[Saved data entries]
___

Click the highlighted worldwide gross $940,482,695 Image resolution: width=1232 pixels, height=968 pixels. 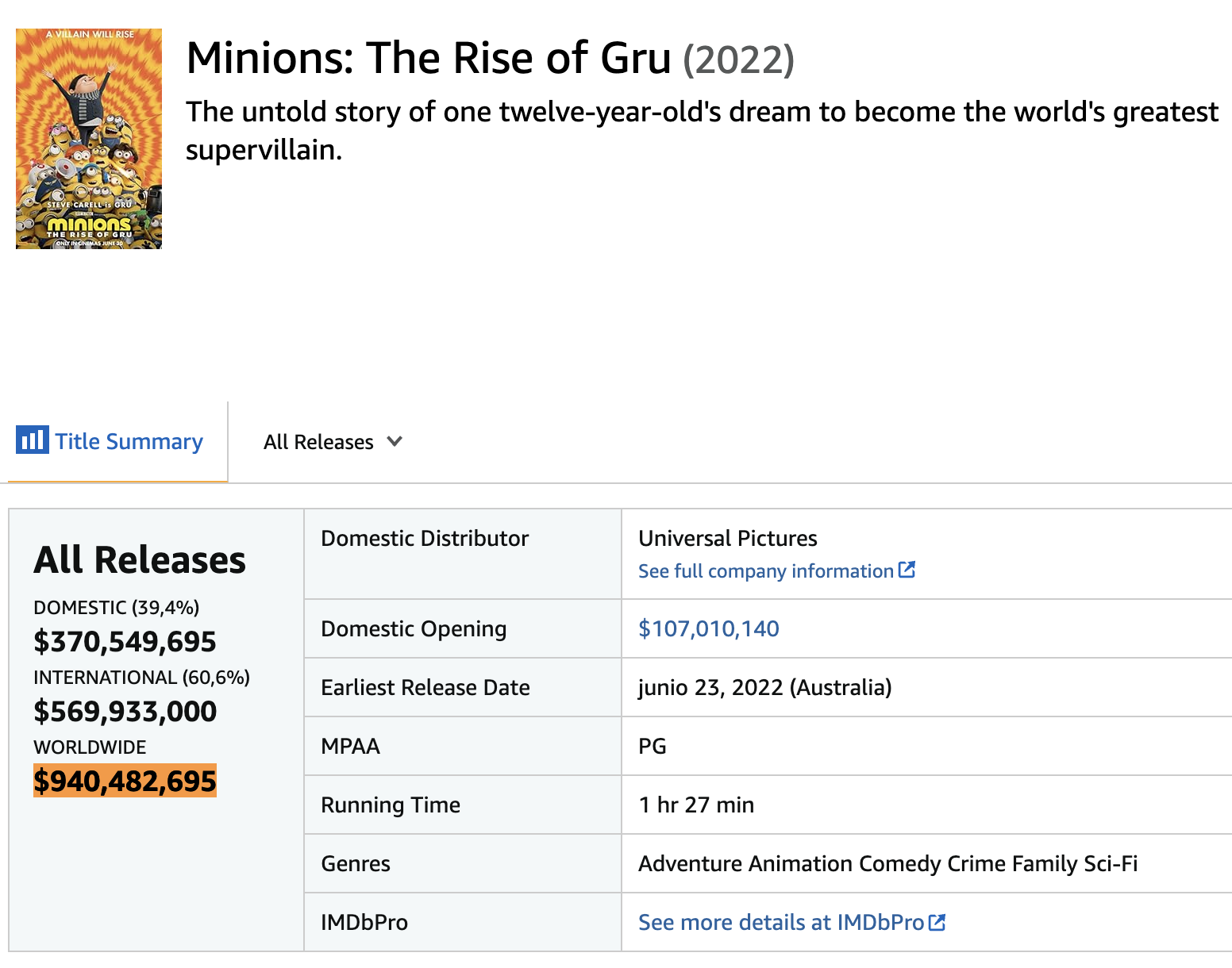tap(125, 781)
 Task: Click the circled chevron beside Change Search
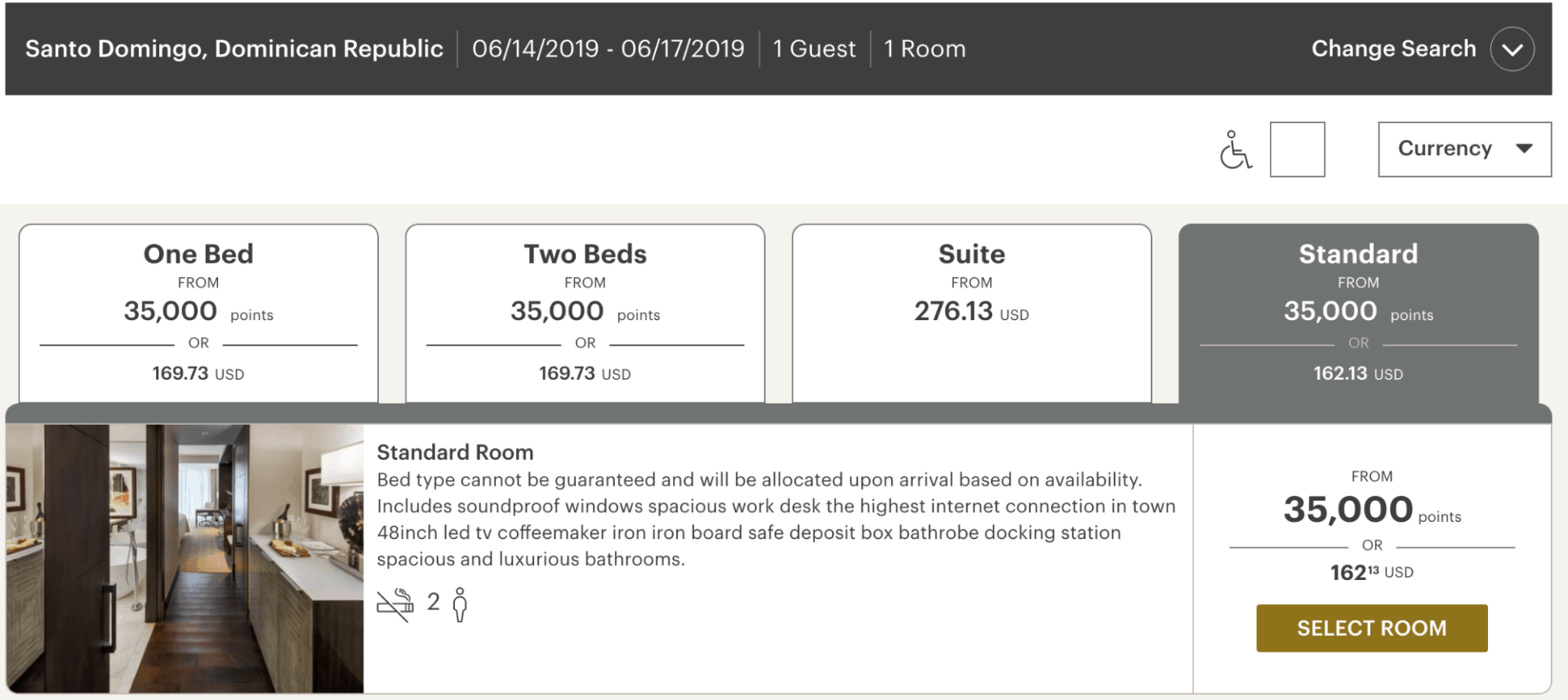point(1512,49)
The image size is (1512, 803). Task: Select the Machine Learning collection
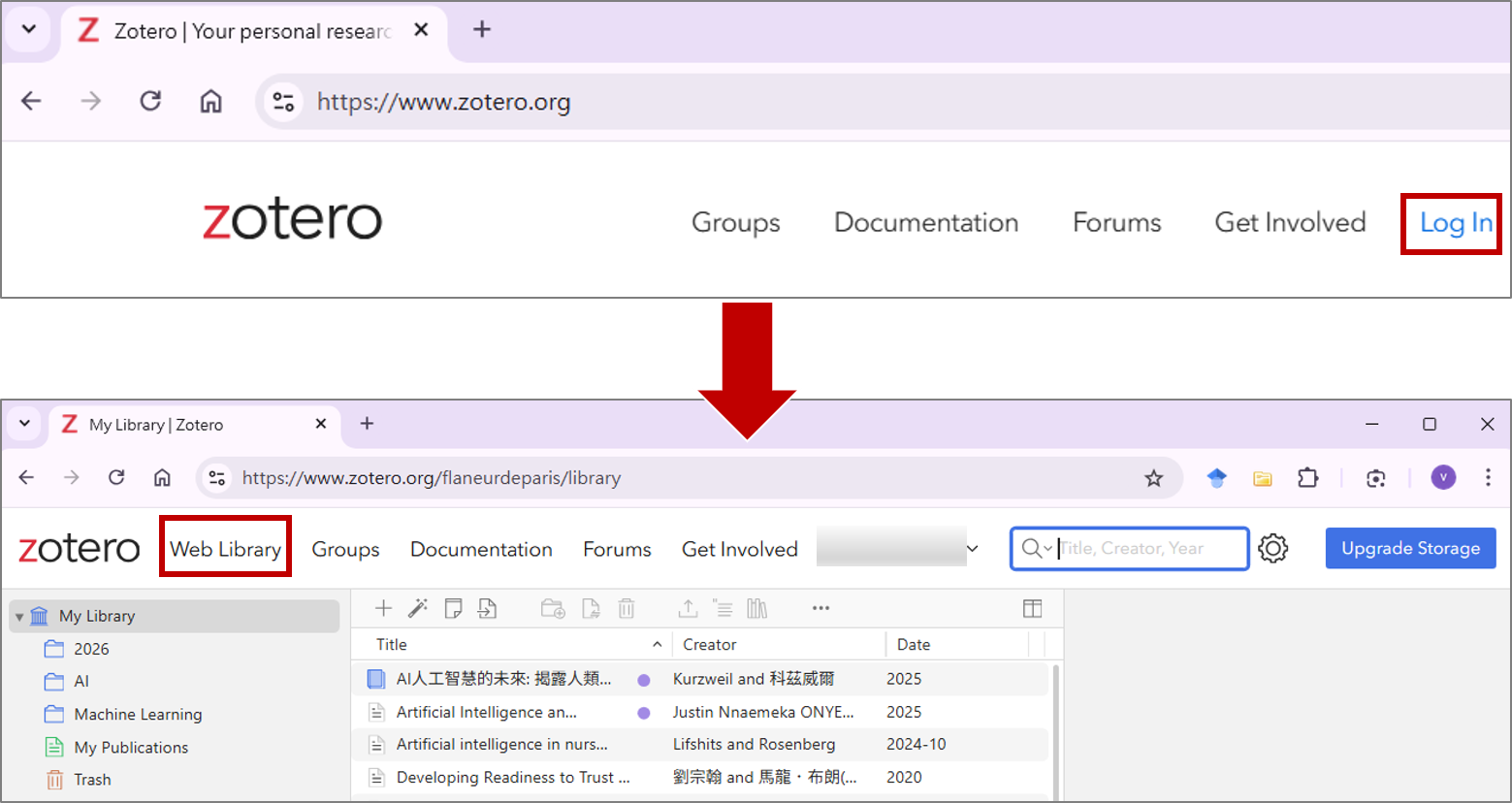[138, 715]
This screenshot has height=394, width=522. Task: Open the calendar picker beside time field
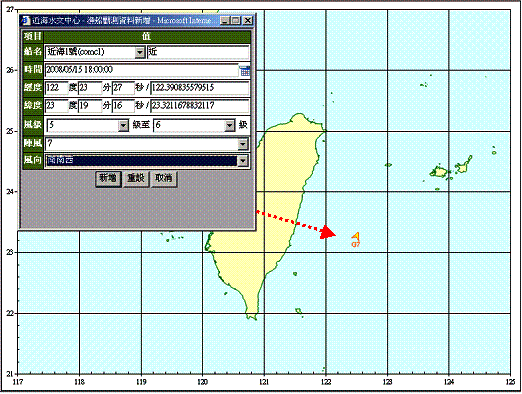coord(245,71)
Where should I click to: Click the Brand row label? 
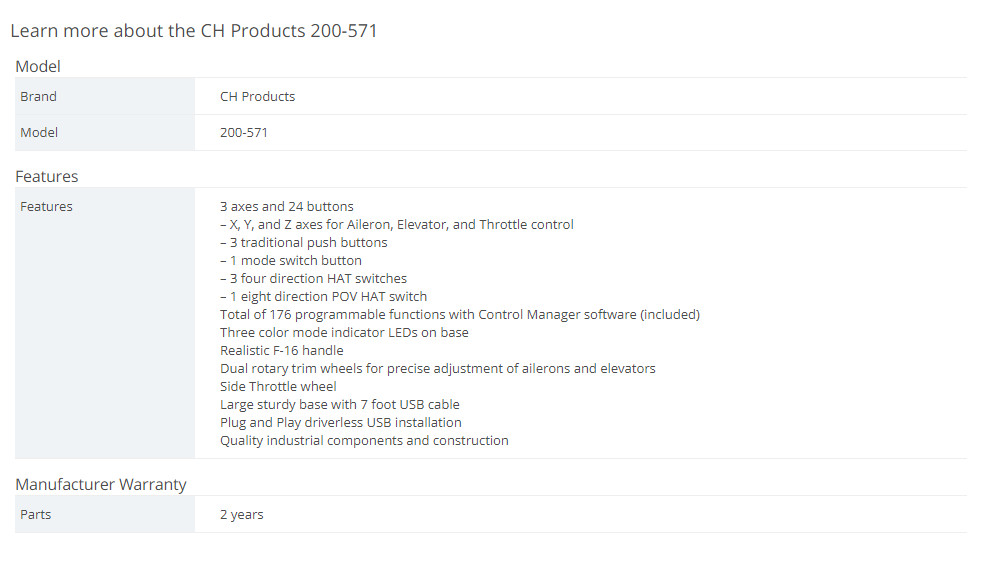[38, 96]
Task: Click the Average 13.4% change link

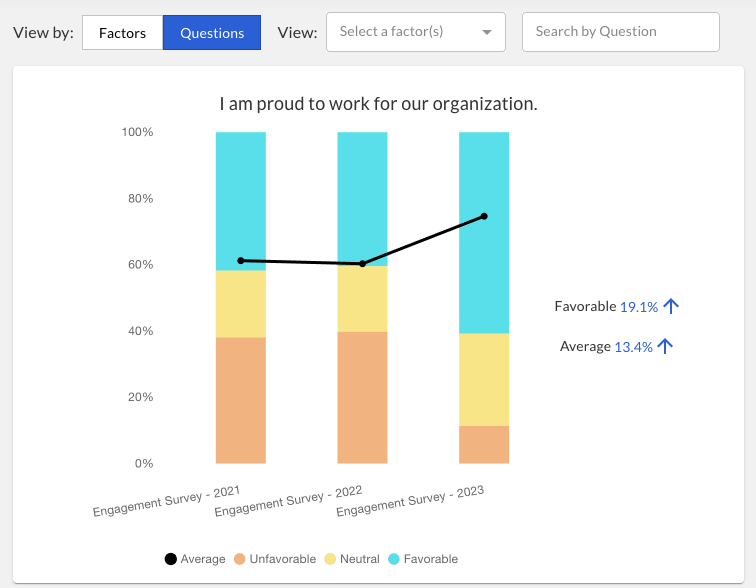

___

[The problem]: Return exactly, with no pictures, each line from the one that contains "Task: Click the circled" through the end of the entries above, both ends included.

[Answer section]:
 Task: Click the circled chevron beside Change Search
point(1512,49)
The image size is (1512, 803). Task: Select the Machine Learning collection
[138, 715]
This screenshot has height=394, width=522. Task: Open the calendar picker beside time field
coord(245,71)
Where should I click to: Click the Brand row label? 
[38, 96]
Task: Click the Average 13.4% change link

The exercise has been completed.